Modern, Post-War and Contemporary Art
Live Auction, 20 May 2019
Day Sale
About this Item
Notes
Kim Lieberman’s painting, Every Interaction Interrupts the Future, was nominated for the FNB Vita Art Prize in 2001, together with works by artists Moshekwa Langa, Kathryn Smith, Clive van den Berg, Jan van der Merwe, and Robin Rhode. On sheets of unprinted perforated paper usually used for printing postage stamps, Lieberman depicts eighteen figures in silhouette. The figures are derived from photographs of family and friends and from images in books and magazines such as National Geographic. They represent different cultures and historical periods and are connected by the perforations in a geometric grid. Lieberman uses blood red, a colour she describes as ‘a very attractive colour, a magnetic compelling colour, a colour we have inside us [blood], a link to our ancestors, to our past, to our history, to the history of humankind. It is a link between all people’.1 The oil in the paint bleeds out of the silhouette, creating an aura or energy field around each one. The number of figures, eighteen, is significant because in the tradition of Gematria, a numeric system that is a component of the Kabbalah, it refers to chai, which means life.

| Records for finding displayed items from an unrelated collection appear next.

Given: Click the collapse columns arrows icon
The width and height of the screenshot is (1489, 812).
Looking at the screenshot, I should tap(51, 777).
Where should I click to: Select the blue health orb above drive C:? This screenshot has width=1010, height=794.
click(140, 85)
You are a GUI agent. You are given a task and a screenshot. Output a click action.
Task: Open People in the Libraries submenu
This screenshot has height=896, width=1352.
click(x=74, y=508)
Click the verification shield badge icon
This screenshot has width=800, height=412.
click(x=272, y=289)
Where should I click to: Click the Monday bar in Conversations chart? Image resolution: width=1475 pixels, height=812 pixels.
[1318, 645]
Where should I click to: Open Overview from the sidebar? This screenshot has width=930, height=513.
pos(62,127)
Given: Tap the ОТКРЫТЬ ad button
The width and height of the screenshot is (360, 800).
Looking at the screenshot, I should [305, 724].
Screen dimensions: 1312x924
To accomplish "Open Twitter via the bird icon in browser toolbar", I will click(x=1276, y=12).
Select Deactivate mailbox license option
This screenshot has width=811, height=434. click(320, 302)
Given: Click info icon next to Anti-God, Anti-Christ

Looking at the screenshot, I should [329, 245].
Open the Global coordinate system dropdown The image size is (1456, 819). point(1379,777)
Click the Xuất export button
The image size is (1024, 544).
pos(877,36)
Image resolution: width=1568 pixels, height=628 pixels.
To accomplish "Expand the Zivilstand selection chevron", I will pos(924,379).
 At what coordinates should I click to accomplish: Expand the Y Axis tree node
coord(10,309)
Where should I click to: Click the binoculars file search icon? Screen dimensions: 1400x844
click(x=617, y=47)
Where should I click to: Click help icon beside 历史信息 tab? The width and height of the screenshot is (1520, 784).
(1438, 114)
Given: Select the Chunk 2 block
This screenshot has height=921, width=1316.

1. Kim Lieberman (2003) Every Interaction Interrupts the Future. Johannesburg: Goodman Gallery, page 18.
Exhibited
NSA Gallery, Durban, FNB Vita Art Prize 2001, 7 August to 8 September 2001.
Market Theatre Gallery, Johannesburg, FNB Vita Art Prize 2001.
Literature
First National Bank (2001) FNB Vita Art Prize 2001 (text by Clive Kellner), Durban: First National Bank. Illustrated in colour on page 9.
cf. Kim Lieberman (2003) Every Interaction Interrups the Future (text by RoseLee Goldberg and Rory Doepel), Johannesburg: Goodman Gallery. Similar works illustrated in colour on pages 28 and 29.